Emma Reid

Huntington’s disease (HD) is a neurodegenerative disorder distinguishable by choreatic activity, behavioral and psychiatric impairments, and dementia. HD is an autosomal dominant genetic disease derived from a trinucleotide repeat expansion in exon 1 of the Huntingtin (HTT) gene. This mutation leads to the misfolding and accumulation of the mutant HTT protein into aggregates, causing dysfunction and death of neurons in the striatum, a brain region responsible for movement and some forms of cognition. HD affects astrocytes, a type of non-neuronal cell in the brain that has roles in neuronal regulation, homeostasis, and inflammation.

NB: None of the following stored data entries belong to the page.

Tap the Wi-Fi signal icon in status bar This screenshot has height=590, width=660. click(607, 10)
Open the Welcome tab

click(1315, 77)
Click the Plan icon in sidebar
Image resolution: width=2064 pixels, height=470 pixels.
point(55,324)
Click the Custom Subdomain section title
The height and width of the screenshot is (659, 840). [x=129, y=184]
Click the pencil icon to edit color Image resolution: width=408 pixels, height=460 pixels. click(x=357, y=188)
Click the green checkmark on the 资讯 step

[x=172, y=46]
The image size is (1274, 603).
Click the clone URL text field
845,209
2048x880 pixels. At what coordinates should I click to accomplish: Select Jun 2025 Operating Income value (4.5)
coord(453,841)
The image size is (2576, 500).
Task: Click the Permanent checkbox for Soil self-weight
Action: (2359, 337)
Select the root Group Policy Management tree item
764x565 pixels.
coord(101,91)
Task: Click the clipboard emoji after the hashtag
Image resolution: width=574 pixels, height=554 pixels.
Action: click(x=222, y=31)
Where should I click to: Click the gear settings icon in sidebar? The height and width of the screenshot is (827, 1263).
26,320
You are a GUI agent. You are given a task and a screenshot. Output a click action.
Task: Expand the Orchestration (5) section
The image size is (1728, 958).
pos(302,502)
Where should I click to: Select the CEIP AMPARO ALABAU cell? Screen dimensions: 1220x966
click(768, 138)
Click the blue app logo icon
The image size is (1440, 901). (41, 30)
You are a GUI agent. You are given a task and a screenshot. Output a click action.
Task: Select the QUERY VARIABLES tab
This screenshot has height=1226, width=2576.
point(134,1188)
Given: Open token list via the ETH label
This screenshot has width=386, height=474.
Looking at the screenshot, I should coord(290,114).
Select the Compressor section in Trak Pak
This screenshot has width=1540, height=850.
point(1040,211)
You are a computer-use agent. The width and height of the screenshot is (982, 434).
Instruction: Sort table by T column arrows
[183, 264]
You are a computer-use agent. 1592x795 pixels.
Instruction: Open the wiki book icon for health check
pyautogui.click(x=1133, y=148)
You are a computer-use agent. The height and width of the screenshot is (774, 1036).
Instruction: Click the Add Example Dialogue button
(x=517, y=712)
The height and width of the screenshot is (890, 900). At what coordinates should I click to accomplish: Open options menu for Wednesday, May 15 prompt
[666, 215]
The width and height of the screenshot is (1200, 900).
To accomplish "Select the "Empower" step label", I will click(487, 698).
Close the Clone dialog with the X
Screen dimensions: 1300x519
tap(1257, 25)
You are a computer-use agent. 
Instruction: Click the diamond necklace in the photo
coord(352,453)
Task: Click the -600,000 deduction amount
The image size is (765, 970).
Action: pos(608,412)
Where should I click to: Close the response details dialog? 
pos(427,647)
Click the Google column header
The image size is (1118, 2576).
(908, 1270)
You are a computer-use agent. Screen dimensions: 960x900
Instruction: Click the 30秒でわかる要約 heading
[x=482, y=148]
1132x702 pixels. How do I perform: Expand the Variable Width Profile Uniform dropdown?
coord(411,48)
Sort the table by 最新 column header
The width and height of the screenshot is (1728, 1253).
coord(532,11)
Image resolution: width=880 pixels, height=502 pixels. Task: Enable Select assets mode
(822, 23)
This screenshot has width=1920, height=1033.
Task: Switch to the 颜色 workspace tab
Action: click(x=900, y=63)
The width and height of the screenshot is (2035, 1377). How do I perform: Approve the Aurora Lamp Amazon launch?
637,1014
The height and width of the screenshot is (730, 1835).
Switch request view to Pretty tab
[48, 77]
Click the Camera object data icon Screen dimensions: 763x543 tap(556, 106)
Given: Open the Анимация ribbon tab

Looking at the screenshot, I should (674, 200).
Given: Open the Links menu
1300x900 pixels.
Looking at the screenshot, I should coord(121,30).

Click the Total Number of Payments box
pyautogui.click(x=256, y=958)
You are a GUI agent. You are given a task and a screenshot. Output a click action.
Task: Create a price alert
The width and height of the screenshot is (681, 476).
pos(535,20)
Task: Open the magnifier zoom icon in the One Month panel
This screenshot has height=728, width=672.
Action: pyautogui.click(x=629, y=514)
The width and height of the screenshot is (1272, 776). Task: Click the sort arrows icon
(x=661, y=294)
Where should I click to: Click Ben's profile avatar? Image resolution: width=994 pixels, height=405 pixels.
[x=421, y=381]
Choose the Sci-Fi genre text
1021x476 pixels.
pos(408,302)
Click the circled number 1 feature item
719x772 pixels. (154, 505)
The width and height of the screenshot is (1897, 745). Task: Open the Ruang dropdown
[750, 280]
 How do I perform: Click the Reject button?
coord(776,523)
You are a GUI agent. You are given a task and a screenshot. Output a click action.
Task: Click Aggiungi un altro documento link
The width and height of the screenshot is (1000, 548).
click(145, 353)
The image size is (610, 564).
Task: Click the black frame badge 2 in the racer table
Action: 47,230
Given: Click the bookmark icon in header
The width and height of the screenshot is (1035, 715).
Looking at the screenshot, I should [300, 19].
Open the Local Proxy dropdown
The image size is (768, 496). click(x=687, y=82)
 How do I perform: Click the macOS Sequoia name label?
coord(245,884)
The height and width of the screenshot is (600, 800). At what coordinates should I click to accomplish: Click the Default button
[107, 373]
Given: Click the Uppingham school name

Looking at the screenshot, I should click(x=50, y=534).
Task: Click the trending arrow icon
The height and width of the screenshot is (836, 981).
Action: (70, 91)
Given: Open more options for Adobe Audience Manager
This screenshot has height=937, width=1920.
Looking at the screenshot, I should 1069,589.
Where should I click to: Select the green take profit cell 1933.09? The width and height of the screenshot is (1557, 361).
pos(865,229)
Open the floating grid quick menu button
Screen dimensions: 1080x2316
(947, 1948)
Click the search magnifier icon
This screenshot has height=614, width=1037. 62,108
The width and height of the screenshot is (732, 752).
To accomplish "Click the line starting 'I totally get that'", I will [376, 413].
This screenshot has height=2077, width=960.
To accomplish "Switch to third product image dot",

Despite knowing that this cell type is involved in HD, their exact roles in disease pathogenesis are still unclear. Previously, we showed that different subtypes of astrocytes in the striatum are different in number and spatial distribution. GFAP+ astrocytes preferentially accumulate in the dorsomedial (dm) striatum in the zQ175 HD mouse model and are associated with particular white matter (WM) fascicles. We sought to uncover which brain areas connect through the specific axonal bundles that interact with GFAP+ astrocytes. We delivered viral tracers through stereotaxic surgeries into the brains of HD mice and found that the secondary motor cortex (MOs) sends projections through the dm striatum. GFAP+ astrocytes are specifically found surrounding or within WM fascicles containing MOs projections and these fascicles are atrophic. We then looked for pathology in the MOs and found that GFAP+ astrocyte number increases in zQ175 mice compared to wildtype. The MOs is not well studied in HD but in general, the MOs is involved in early and choice-related activity, suggesting that this area is a driver of voluntary actions. Our data demonstrates that the MOs plays an important role in HD, and further investigation of the MOs may lead to a deeper understanding of cortical involvement in HD pathogenesis and symptomatology.